Market shares are increased and more innovative, safe and exceptional products are produced within any business as the result of competition. In the biotech industry, many businesses will compete against one another to create better or newer drugs.
As part of the pharma industry, biotech suffers from having business processes and manufacturing techniques that are behind other industries.
Strategies can be improved
There are ways in which the industry can improve its manufacturing technology innovations and change the way in which business practices are carried out. The pharma industry has the potential to grow its patient base by approximately 1.5 to two billion, while lowering the costs of global health care, and it can do this while improving its profits and revenue.
Marketing is currently put in place as quickly as possible when a new molecule is created by a company, with the company hoping to overtake its competitors with a greater market share. This works well; however, due to pricing policies, it often comes unstuck. Patients may not be able to afford their dosage or the drugs, even in countries with healthcare programmes, and those without a healthcare programme may be forced to decide between drugs and food.

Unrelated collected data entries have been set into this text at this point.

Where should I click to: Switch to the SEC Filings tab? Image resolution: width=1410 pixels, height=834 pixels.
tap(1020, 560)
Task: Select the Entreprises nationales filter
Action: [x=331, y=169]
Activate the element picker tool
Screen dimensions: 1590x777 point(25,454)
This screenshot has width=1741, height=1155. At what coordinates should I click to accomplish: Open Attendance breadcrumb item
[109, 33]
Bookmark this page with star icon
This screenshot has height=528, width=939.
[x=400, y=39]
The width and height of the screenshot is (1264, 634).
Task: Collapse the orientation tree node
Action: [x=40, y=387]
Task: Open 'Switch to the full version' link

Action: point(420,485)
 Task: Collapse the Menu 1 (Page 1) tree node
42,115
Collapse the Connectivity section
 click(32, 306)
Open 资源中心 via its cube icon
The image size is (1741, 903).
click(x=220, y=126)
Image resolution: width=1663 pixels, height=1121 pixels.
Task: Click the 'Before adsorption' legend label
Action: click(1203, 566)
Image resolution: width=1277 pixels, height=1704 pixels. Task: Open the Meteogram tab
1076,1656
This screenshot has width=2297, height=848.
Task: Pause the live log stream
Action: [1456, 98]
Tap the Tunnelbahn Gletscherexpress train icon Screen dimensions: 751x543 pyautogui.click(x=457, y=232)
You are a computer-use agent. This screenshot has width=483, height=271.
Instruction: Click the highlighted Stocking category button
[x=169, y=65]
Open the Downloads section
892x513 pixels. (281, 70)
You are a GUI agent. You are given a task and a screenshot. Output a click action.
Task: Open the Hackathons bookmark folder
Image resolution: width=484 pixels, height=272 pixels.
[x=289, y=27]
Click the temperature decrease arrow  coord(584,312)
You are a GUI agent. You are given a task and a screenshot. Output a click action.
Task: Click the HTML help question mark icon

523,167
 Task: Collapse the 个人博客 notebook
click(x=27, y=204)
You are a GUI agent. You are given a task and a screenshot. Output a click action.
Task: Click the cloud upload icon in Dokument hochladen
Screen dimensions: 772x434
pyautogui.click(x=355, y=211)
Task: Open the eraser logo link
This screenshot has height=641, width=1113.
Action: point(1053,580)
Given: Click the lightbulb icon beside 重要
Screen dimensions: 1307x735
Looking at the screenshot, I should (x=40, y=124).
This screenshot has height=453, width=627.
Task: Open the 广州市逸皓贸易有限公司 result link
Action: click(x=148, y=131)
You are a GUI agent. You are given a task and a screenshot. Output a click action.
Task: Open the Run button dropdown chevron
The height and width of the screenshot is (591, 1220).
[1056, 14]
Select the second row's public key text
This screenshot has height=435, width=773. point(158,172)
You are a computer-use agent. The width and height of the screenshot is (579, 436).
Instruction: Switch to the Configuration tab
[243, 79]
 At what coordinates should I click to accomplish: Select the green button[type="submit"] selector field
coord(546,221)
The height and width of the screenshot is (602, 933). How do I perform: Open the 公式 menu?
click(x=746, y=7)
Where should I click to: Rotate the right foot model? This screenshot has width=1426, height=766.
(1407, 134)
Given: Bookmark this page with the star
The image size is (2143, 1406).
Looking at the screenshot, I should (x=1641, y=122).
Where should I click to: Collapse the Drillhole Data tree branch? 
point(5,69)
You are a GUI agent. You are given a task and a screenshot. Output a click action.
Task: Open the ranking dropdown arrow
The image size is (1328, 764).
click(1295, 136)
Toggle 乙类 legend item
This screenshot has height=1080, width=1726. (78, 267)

Poor process yields, low inventory turnovers, poor asset utilisation, poor product quality and shortages have all been witnessed in the past few years. With inherent differences in people, curing diseases may require different doses or molecules. This adds to the risk of inefficiency in operations and the complexity of a business.
Driven by regulations
Regulations drive the industry, as do profits, and it is these that can have a huge impact on how creative and innovative a business can be in its business practices and manufacturing; therefore, external sources should be considered to provide this innovation.
This could come from a variety of different areas; for example, scientific staffing solutions can be obtained from companies such as G and l scientific. Perhaps the changes that need to happen will come from pharmacy benefit managers or astute business people.
Alternatively, major buyers could potentially enforce the changes required by pushing companies to use the best supply chain practices and manufacturing technologies available. This would result in lower-cost drugs; in turn, this would lower the costs of healthcare while improving drug accessibility and company profits.